**Input:**
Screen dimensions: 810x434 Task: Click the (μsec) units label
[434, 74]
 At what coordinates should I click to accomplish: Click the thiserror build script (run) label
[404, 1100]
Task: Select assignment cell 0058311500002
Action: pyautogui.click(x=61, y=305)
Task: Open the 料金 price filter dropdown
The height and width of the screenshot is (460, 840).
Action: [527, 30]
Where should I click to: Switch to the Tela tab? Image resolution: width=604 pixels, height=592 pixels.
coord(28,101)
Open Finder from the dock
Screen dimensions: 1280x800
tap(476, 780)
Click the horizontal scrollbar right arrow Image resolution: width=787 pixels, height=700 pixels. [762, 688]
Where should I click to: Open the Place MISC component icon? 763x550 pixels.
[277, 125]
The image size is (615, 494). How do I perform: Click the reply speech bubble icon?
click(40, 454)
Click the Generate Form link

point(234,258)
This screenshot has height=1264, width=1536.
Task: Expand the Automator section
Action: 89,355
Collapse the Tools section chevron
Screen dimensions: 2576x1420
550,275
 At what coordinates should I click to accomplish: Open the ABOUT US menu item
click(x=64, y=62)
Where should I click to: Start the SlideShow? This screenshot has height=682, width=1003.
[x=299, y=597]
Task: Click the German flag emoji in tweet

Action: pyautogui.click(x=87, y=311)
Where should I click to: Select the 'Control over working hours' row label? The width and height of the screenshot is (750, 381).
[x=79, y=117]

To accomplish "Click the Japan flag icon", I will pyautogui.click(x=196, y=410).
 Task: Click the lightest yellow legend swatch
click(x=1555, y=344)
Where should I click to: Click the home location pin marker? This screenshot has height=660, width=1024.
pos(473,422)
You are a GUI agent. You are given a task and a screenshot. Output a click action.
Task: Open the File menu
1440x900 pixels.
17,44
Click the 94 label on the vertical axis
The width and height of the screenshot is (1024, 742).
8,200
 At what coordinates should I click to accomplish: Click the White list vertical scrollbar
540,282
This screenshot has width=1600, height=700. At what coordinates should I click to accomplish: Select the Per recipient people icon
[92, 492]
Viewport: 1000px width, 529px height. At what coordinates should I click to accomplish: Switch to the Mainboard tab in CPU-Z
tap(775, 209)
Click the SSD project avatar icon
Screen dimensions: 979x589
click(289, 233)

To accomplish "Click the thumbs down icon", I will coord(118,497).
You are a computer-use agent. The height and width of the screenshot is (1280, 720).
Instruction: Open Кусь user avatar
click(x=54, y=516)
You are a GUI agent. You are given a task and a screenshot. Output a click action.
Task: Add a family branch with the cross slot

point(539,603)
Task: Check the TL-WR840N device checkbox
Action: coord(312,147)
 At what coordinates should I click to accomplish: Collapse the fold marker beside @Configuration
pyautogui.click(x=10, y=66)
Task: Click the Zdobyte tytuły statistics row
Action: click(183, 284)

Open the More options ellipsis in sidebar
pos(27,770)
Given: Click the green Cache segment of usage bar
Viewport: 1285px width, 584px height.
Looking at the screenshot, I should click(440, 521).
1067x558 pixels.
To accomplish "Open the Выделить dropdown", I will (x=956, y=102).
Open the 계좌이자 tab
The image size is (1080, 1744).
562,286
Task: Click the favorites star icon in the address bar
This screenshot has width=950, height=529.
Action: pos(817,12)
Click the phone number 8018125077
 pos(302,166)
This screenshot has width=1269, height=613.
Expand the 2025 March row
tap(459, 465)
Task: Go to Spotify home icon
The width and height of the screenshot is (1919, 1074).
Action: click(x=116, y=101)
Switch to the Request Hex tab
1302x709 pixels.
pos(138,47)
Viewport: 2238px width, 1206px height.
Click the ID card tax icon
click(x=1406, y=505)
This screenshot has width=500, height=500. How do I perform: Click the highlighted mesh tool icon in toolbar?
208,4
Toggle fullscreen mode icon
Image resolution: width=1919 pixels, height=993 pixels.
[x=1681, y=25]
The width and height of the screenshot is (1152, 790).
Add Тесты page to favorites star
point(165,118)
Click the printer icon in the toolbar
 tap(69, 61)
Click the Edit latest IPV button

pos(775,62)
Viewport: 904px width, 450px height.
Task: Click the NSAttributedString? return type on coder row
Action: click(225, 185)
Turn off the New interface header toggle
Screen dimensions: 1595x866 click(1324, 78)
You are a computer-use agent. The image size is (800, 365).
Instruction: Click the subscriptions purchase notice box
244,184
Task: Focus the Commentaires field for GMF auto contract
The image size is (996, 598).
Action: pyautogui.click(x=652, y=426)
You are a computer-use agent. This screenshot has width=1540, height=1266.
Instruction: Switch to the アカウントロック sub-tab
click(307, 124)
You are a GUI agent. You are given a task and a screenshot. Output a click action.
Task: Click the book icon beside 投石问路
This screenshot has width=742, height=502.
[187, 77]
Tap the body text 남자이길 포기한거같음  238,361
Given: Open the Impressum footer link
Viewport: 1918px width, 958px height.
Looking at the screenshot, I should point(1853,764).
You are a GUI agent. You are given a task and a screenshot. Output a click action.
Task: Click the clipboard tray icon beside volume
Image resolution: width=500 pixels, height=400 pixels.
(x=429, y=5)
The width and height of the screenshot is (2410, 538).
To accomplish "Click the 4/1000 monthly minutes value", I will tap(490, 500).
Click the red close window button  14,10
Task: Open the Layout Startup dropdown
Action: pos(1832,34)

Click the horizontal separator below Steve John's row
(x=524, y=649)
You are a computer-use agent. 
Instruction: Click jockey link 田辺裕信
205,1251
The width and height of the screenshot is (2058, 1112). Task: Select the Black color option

**Work instruction:**
Go through the data above and return each line containing the string "will".

**Your solution:**
To accomplish "Click the Japan flag icon", I will pyautogui.click(x=196, y=410).
To accomplish "Click the thumbs down icon", I will coord(118,497).
To accomplish "Open the Выделить dropdown", I will (x=956, y=102).
To accomplish "Click the 4/1000 monthly minutes value", I will tap(490, 500).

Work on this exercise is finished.